<Section Label="sec:Factors">
<Heading>The method for <C>Factors</C></Heading>
The &FactInt; package provides a better method for the operation
<C>Factors</C> for integer arguments, which supersedes the one included in
the &GAP; Library:
<ManSection>
<Meth Name="Factors" Arg="n" Label="FactInt's method, for integers"/>
<Returns>
a sorted list of the prime factors of <A>n</A>.
</Returns>
<Description>
<Index Key="primality of the factors">primality of the factors</Index>
The returned factors pass the built-in probabilistic primality test of
&GAP; (<C>IsProbablyPrimeInt</C>, Baillie-PSW Primality Test; see the
&GAP; Reference Manual).
If the method fails to compute the prime factorization of <A>n</A>,
an error is signalled.
The same holds for all other factorization routines provided by this
package.
It follows a rough description how the factorization method works: <P/>
First of all, the method checks whether <M>n = b^k \pm 1</M> for some
<M>b</M>, <M>k</M> and looks for factors corresponding to polynomial
factors of <M>x^k \pm 1</M>.
Provided that <M>b</M> and <M>k</M> are not too large, the factors that
do not correspond to polynomial factors are taken from Richard P. Brent's
Factor Tables <Cite Key="Brent04"/>.
The code for accessing these tables has been contributed by Frank Lübeck.
<P/>
Then the method uses trial division and a number of cheap methods for
various common special cases.
After the small and other <Q>easy</Q> factors have been found this way,
&FactInt;'s method searches for medium-sized factors using
Pollard's Rho (by the library function FactorsRho, see the &GAP;
Reference Manual), Pollard's p-1
(see <Ref Func="FactorsPminus1" Label="Pollard's p-1"/>),
Williams' p+1
(see <Ref Func="FactorsPplus1" Label="Williams' p+1"/>)

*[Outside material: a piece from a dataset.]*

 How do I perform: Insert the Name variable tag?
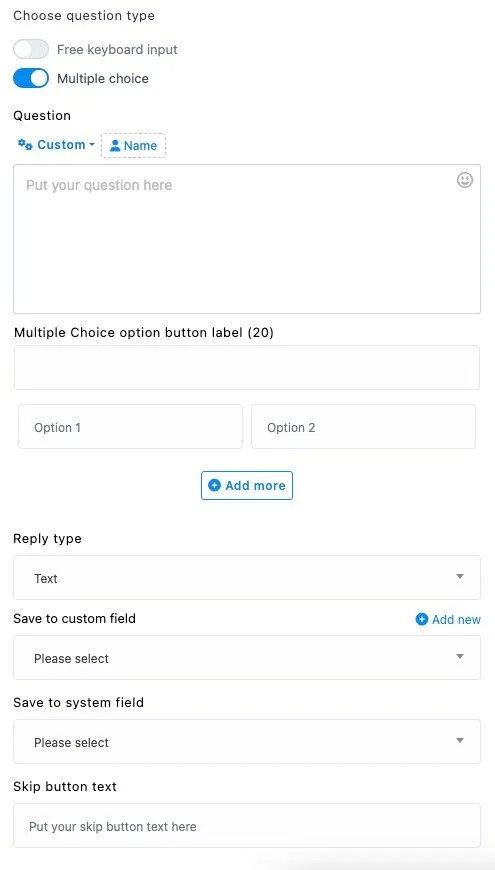pyautogui.click(x=133, y=145)
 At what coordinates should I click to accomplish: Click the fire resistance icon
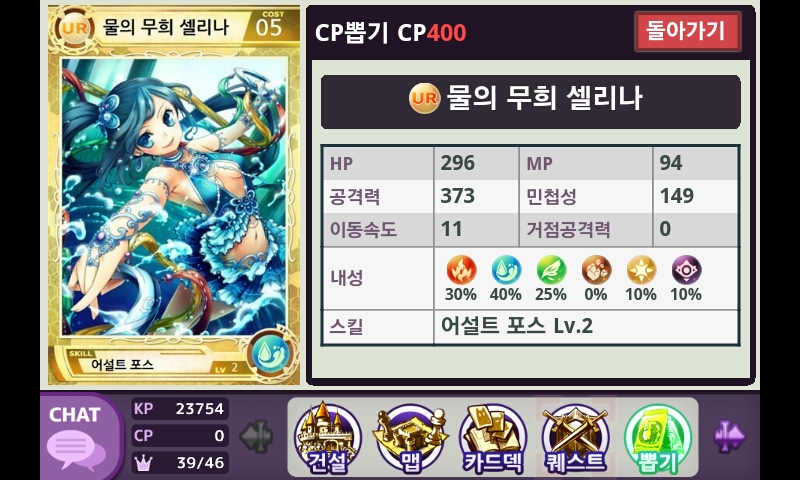coord(461,270)
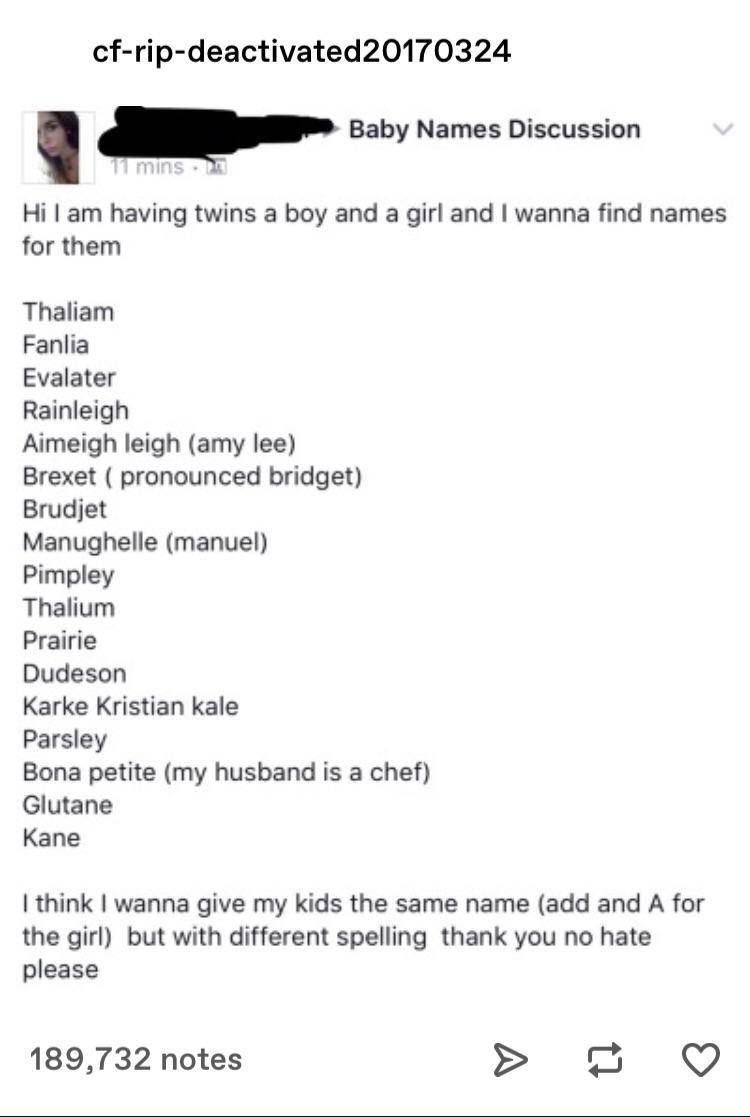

and the Elliptic Curves Method (ECM,
see <Ref Func="FactorsECM" Label="Elliptic Curves Method, ECM"/>)
in this order. <P/>
If there is still an unfactored part remaining after that,
it is factored using the Multiple Polynomial Quadratic Sieve (MPQS,
see <Ref Func="FactorsMPQS"
Label="Multiple Polynomial Quadratic Sieve, MPQS"/>).
<P/>
The following options are interpreted:
<List>
<Mark><A>TDHints</A></Mark>
<Item>
A list of additional trial divisors.
This is useful only if certain primes <M>p</M> are expected to
divide <M>n</M> with probability significantly larger than
<M>\frac{1}{p}</M>.
</Item>
<Mark><A>RhoSteps</A></Mark>
<Item>
The number of steps for Pollard's Rho.
</Item>
<Mark><A>RhoCluster</A></Mark>
<Item>
The number of steps between two gcd computations in Pollard's Rho.
</Item>
<Mark><A>Pminus1Limit1</A> / <A>Pminus1Limit2</A></Mark>
<Item>
The first- / second stage limit for Pollard's p-1
(see <Ref Func="FactorsPminus1" Label="Pollard's p-1"/>).
</Item>
<Mark><A>Pplus1Residues</A></Mark>
<Item>
The number of residues to be tried by Williams' p+1
(see <Ref Func="FactorsPplus1" Label="Williams' p+1"/>).
</Item>
<Mark><A>Pplus1Limit1</A> / <A>Pplus1Limit2</A></Mark>
<Item>
The first- / second stage limit for Williams' p+1
(see <Ref Func="FactorsPplus1" Label="Williams' p+1"/>).
</Item>
<Mark><A>ECMCurves</A></Mark>
<Item>
The number of elliptic curves to be tried by the
Elliptic Curves Method (ECM)
(see <Ref Func="FactorsECM"
Label="Elliptic Curves Method, ECM"/>).
Also admissible: a function that takes the number <M>n</M> to be
factored as an argument and returns the desired number
of curves to be tried.
</Item>
<Mark><A>ECMLimit1</A> / <A>ECMLimit2</A></Mark>
<Item>
The initial first- / second stage limit for ECM
(see <Ref Func="FactorsECM"
Label="Elliptic Curves Method, ECM"/>).
</Item>
<Mark><A>ECMDelta</A></Mark>
<Item>
The increment per curve for the first
stage limit in ECM. The second stage limit is adjusted appropriately
(see <Ref Func="FactorsECM"
Label="Elliptic Curves Method, ECM"/>).
</Item>
<Mark><A>ECMDeterministic</A></Mark>
<Item>
If true, ECM chooses its curves deterministically, i.e. repeatable
(see <Ref Func="FactorsECM"
Label="Elliptic Curves Method, ECM"/>).
</Item>
<Mark><A>FBMethod</A></Mark>
<Item>
Specifies which of the factor base methods should be
used to do the <Q>hard work</Q>. Currently implemented:
<C>"CFRAC"</C> and <C>"MPQS"</C>
(see <Ref Func="FactorsCFRAC"
Label="Continued Fraction Algorithm, CFRAC"/>
and <Ref Func="FactorsMPQS"
Label="Multiple Polynomial Quadratic Sieve, MPQS"/>,
respectively).
Default: <C>"MPQS"</C>.
</Item>
</List>
For the use of the &GAP; Options Stack, see Chapter <E>Options Stack</E>
in the &GAP; Reference Manual. <P/>
Setting <A>RhoSteps</A>, <A>Pminus1Limit1</A>, <A>Pplus1Residues</A>,
<A>Pplus1Limit1</A>, <A>ECMCurves</A> or <A>ECMLimit1</A> equal to zero
switches the respective method off. The method chooses defaults for all
option values that are not explicitly set by the user. The option values
are also interpreted by the routines for the particular factorization
methods described in the next chapter.
<Example>
<![CDATA[
gap> Factors( Factorial(44) + 1 );
[ 694763, 9245226412016162109253, 413852053257739876455072359 ]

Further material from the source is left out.